··· Dataset entries ···

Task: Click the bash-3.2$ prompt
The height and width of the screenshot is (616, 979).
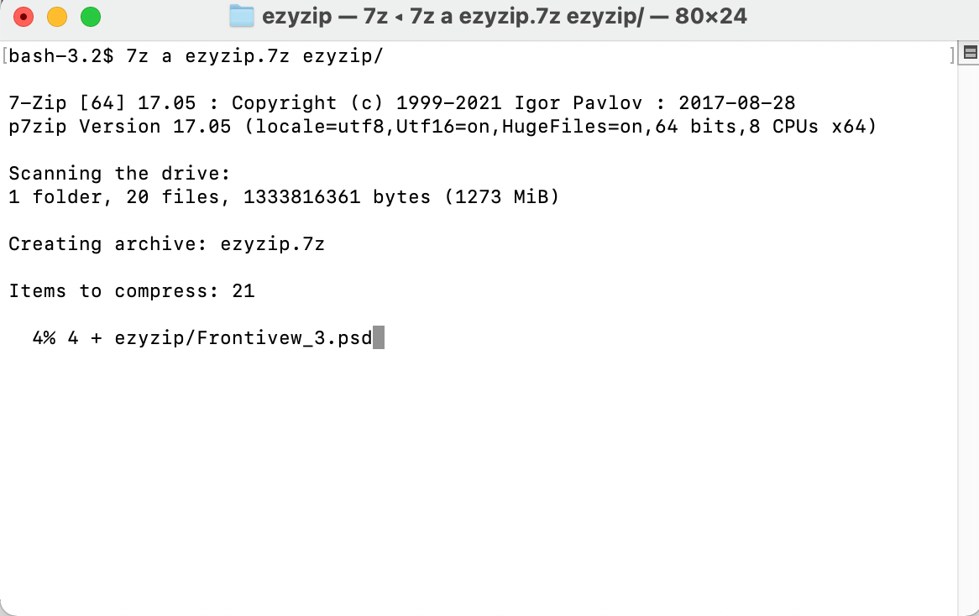Action: [59, 56]
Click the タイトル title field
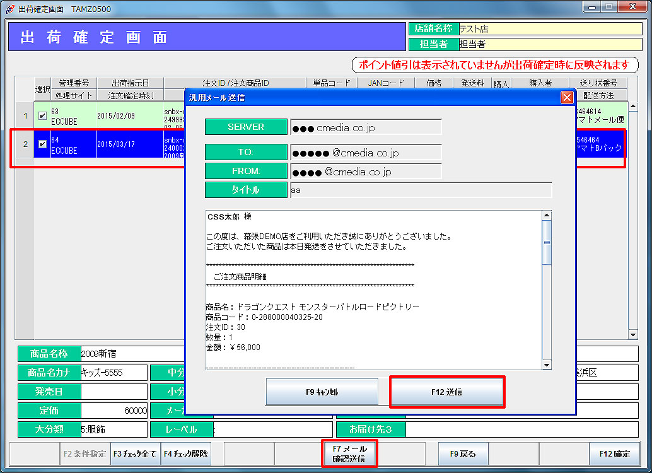The width and height of the screenshot is (652, 473). coord(421,190)
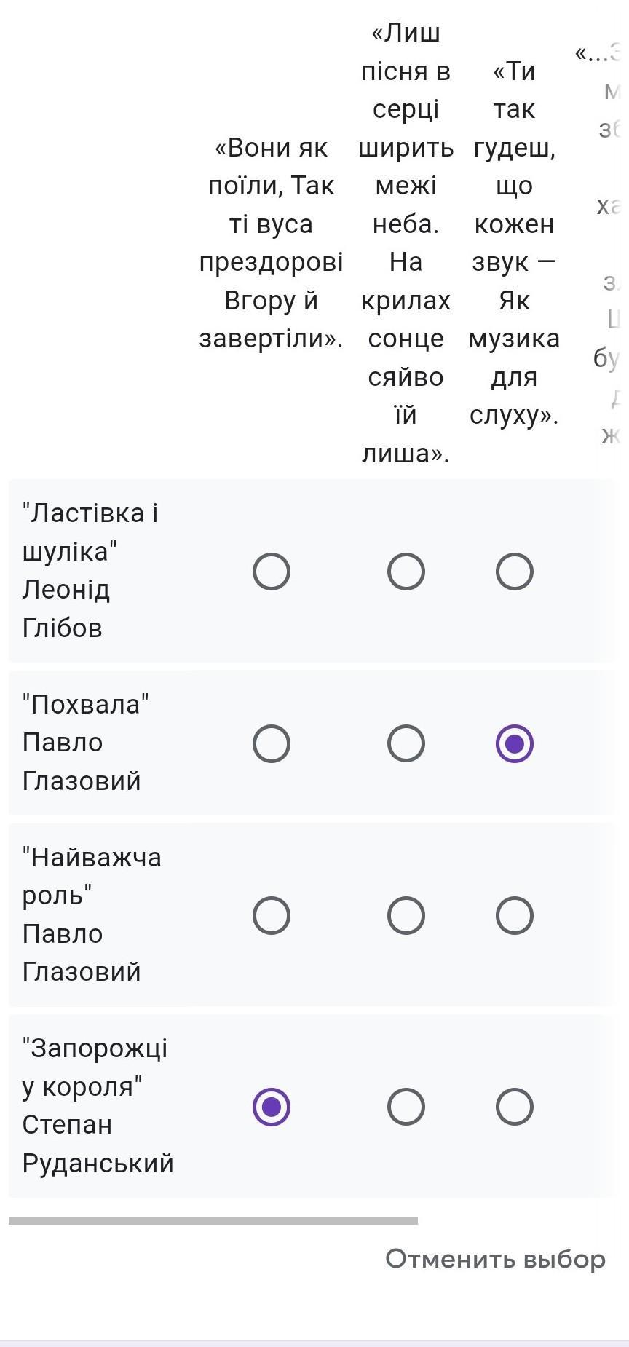The height and width of the screenshot is (1347, 629).
Task: Click the "Запорожці у короля" row label
Action: coord(98,1105)
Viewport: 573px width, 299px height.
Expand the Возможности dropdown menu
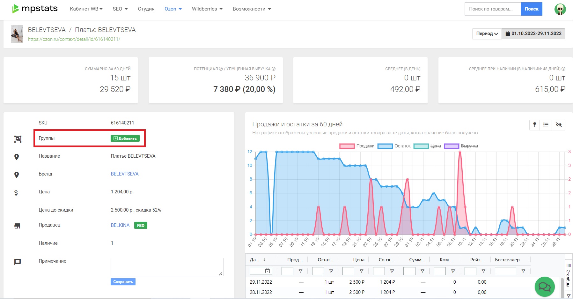tap(252, 9)
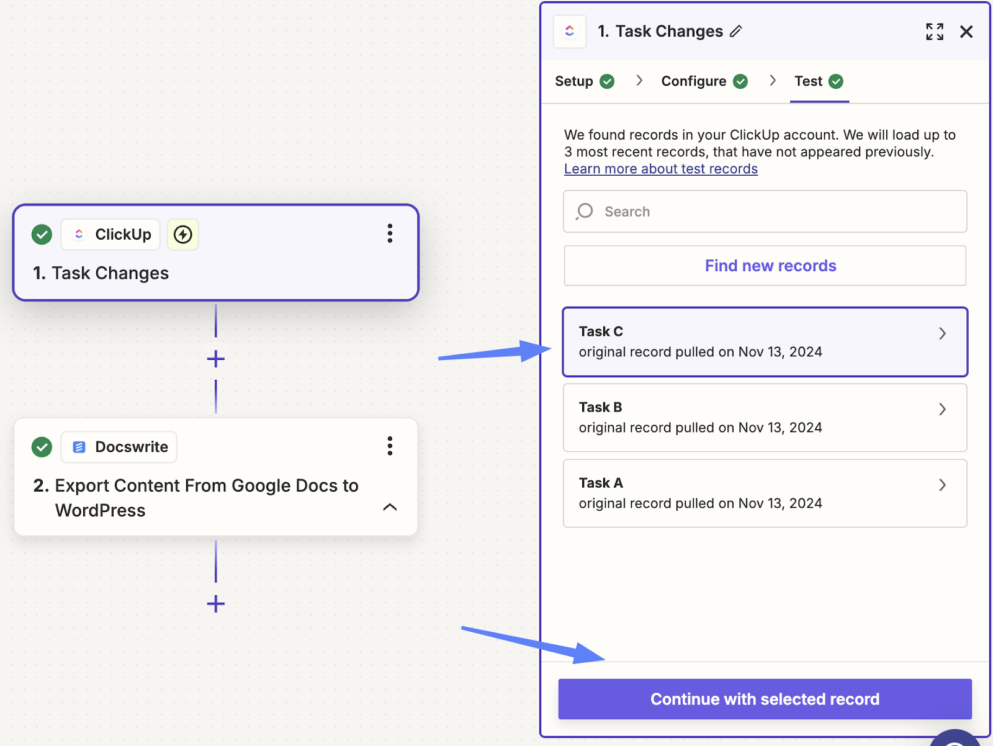Open the three-dot menu on the ClickUp step

click(390, 233)
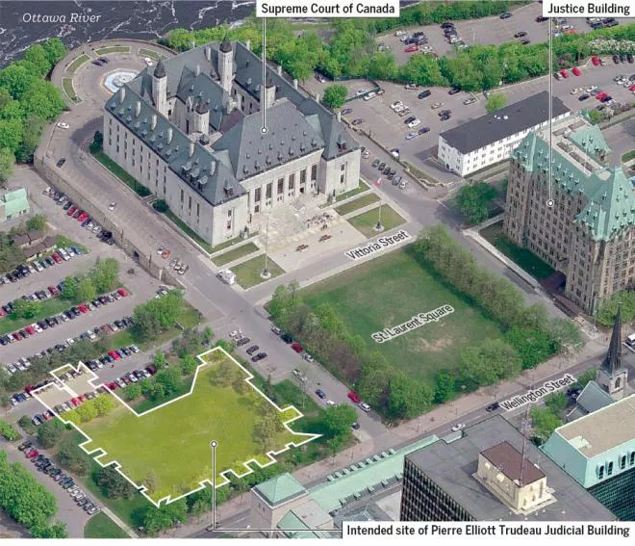Click marker dot on Supreme Court roof
This screenshot has height=546, width=635.
264,130
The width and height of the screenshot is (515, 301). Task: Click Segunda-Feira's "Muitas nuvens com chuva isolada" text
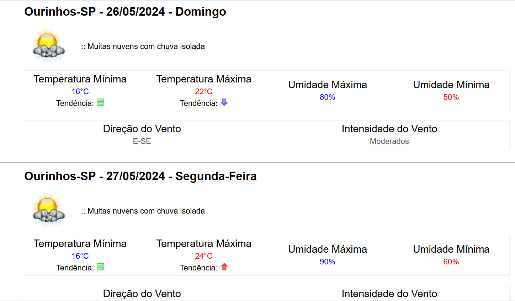tap(143, 211)
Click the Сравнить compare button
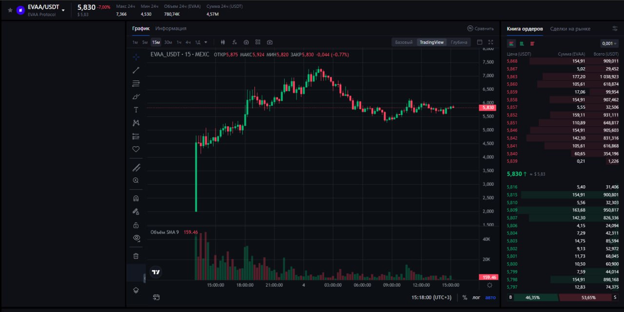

···

## Your goal
Please write out exactly the lines from the one holding "Viewport: 573px width, 299px height." through the last line of the material above, both included, as a copy without pictures.

## Your solution
Viewport: 573px width, 299px height.
Expand the Возможности dropdown menu
tap(252, 9)
Open the three-dot menu on the ClickUp step

click(390, 233)
Click marker dot on Supreme Court roof
This screenshot has height=546, width=635.
264,130
The width and height of the screenshot is (515, 301). Task: Click Segunda-Feira's "Muitas nuvens com chuva isolada" text
tap(143, 211)
Click the Сравнить compare button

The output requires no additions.